How to run llama.cpp

First, make sure you have configured a repository or rebuilt the packages.

Packages to install

Install the llama-cpp-cli package, possibly with additional ggml backends:

sudo apt install llama-cpp-tools libggml-blas
sudo apt install libggml-vulkan # if a GPU is available

Test a small open source model on a laptop with a GPU:

llama-cli --hf-repo allenai/OLMo-2-1124-7B-Instruct-GGUF:Q4_K_M \
 -p "You are a helpful assistant." --conversation \
 --threads $(nproc) --cache-type-k q4_0 --cache-type-v q4_0 --flash-attn \
 --gpu-layers 33

Test Meta's small Llama 3 model on a server without GPU:

llama-cli --hf-repo unsloth/Llama-3.2-3B-Instruct-GGUF:Q4_K_M \
 -p "You are a helpful assistant." --conversation \
 --threads $(nproc)

Note: the models will be downloaded under ~/.cache/llama.cpp, make sure you have enough space on this partition.

Use torrents to deploy models

Using --hf-repo <owner>/<repo>:<quants> better identifies the models, but by default it will download from HuggingFace servers, which is not necessarily the most efficient if the model has already been downloaded nearby.

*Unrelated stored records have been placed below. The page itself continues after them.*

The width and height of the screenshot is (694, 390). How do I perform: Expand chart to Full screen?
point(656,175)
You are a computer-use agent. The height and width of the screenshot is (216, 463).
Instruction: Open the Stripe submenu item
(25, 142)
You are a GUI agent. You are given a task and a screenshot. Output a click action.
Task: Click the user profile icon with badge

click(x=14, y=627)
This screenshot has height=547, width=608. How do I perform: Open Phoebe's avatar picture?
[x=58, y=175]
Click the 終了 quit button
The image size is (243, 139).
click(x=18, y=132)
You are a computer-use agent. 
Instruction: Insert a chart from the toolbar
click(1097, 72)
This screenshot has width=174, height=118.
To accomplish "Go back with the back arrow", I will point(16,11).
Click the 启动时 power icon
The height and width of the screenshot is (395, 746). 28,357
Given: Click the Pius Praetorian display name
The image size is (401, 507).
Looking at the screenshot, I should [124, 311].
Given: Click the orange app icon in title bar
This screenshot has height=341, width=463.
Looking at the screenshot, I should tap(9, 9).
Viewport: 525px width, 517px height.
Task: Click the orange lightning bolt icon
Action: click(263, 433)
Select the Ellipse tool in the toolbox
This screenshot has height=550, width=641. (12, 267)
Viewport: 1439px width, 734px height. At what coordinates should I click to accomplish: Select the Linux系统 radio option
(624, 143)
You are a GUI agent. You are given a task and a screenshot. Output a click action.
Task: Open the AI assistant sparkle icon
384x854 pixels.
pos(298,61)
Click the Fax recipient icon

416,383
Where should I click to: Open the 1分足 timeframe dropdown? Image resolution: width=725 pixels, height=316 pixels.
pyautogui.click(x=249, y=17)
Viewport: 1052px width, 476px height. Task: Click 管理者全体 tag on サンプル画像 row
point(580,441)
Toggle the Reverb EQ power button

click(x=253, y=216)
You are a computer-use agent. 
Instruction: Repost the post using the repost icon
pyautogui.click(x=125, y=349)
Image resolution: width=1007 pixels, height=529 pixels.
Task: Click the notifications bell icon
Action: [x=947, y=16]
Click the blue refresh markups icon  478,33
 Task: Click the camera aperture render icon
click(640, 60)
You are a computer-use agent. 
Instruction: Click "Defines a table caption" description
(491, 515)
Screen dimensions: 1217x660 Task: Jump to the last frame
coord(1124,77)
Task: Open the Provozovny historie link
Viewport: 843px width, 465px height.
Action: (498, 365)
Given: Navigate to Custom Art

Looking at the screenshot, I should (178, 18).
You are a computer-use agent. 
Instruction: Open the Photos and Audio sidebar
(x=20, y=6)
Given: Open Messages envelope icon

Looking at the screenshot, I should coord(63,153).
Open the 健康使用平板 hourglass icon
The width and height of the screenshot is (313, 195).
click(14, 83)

An experimental alternative is to use the BitTorrent protocol to dispatch the model files where they are neeeded.

Directory structure

The models are distributed as single GGUF files, with the same name used by llama.cpp to when downloading with the hf-repo option.

llama.cpp will expect such files to be stored under ~/.cache/llama.cpp.